═══ LISTED RECORDS

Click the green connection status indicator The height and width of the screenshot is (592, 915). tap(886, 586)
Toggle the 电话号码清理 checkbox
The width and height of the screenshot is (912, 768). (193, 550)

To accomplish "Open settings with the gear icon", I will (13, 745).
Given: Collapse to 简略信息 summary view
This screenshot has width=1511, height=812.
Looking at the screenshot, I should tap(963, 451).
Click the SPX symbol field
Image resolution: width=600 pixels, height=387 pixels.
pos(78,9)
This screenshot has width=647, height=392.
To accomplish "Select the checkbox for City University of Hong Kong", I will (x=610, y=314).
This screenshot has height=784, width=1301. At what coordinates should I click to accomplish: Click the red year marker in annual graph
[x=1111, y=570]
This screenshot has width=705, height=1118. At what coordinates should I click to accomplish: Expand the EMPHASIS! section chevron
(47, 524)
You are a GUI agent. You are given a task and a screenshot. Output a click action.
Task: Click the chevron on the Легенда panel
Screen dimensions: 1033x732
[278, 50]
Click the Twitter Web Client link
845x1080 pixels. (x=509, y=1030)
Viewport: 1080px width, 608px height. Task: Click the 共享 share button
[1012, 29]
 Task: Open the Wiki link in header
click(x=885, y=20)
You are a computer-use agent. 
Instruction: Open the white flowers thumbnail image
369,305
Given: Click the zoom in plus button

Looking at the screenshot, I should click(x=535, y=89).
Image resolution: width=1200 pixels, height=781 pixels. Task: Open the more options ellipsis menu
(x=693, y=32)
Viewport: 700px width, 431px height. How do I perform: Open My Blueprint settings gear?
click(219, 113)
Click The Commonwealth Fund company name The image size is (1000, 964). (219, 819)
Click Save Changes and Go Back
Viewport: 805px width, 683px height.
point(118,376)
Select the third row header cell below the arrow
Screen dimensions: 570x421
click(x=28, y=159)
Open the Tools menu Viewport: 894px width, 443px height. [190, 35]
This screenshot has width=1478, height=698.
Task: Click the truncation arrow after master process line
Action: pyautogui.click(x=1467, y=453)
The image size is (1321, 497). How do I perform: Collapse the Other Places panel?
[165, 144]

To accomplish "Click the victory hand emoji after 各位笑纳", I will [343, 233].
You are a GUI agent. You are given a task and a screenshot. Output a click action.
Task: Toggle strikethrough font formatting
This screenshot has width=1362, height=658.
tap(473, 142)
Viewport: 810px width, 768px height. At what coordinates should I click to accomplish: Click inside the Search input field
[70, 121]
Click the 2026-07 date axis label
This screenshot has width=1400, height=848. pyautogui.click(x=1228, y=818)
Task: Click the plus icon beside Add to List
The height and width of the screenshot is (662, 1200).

══════

-- ASSIGNMENT --
Please copy every line from the entries that includes the word "icon".

-- EXERCISE ANSWER --
To accomplish "Open settings with the gear icon", I will (13, 745).
Task: Click the plus icon beside Add to List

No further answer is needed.